## Instructions for the task
In duplicating the lines below, keep every word unchanged and drop the pictures.

[[ Records shown open ]]

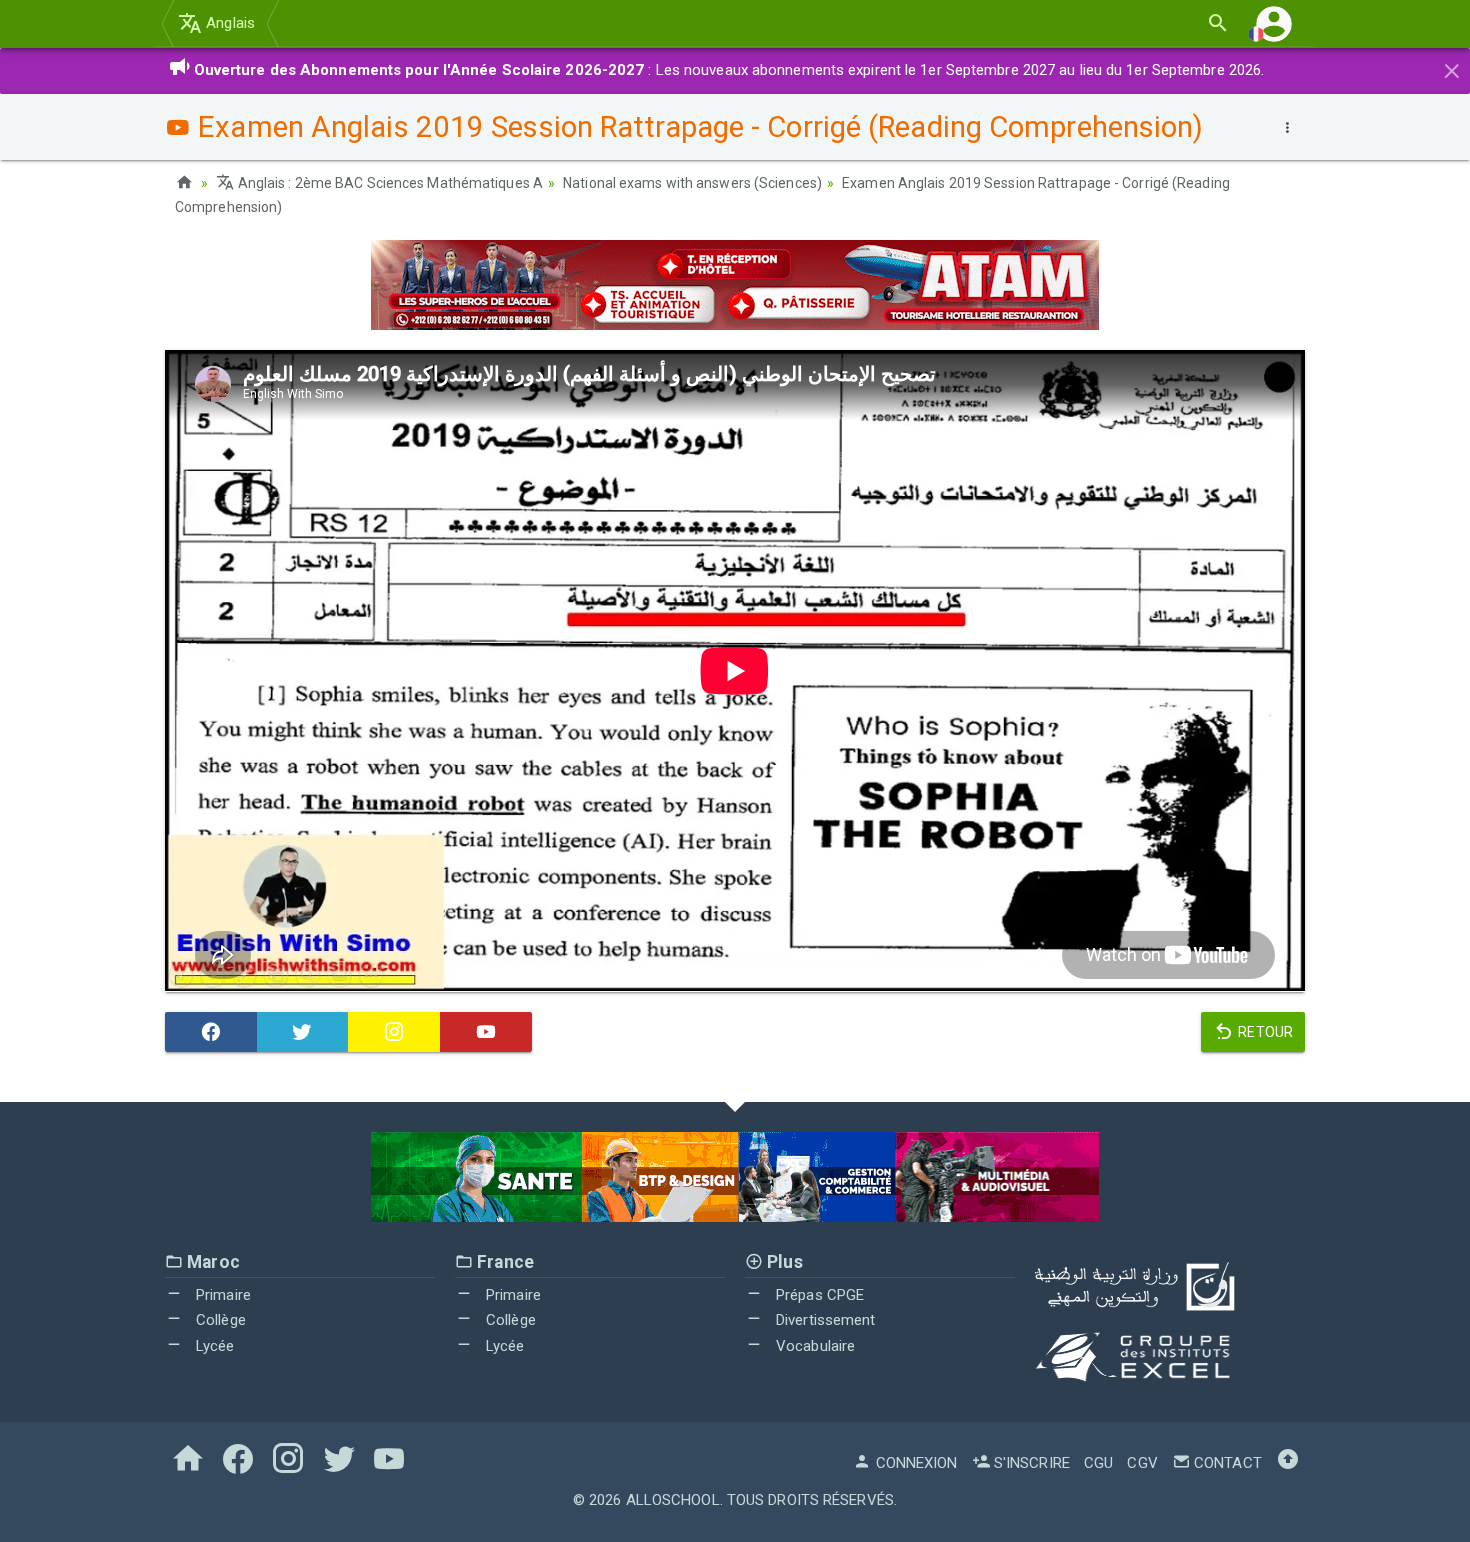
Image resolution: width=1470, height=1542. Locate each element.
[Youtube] (486, 1032)
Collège (219, 1320)
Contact (1226, 1463)
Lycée (213, 1346)
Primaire (221, 1295)
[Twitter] (303, 1032)
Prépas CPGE (818, 1295)
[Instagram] (394, 1032)
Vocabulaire (813, 1346)
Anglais (228, 23)
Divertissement (824, 1320)
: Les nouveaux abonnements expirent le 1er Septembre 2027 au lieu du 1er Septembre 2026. (729, 70)
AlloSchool (673, 1500)
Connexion (914, 1463)
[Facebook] (211, 1032)
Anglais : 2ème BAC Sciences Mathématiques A (389, 183)
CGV (1142, 1463)
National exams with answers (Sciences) (692, 183)
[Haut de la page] (1288, 1463)
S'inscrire (1030, 1463)
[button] (1274, 23)
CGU (1098, 1463)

[[ Records shown closed ]]

## Solution for this exercise
Image resolution: width=1470, height=1542. Locate each element.
[Youtube] (486, 1032)
Collège (219, 1320)
Contact (1226, 1463)
Lycée (213, 1346)
Primaire (221, 1295)
[Twitter] (303, 1032)
Prépas CPGE (818, 1295)
[Instagram] (394, 1032)
Vocabulaire (813, 1346)
Anglais (228, 23)
Divertissement (824, 1320)
: Les nouveaux abonnements expirent le 1er Septembre 2027 au lieu du 1er Septembre 2026. (729, 70)
AlloSchool (673, 1500)
Connexion (914, 1463)
[Facebook] (211, 1032)
Anglais : 2ème BAC Sciences Mathématiques A (389, 183)
CGV (1142, 1463)
National exams with answers (Sciences) (692, 183)
[Haut de la page] (1288, 1463)
S'inscrire (1030, 1463)
[button] (1274, 23)
CGU (1098, 1463)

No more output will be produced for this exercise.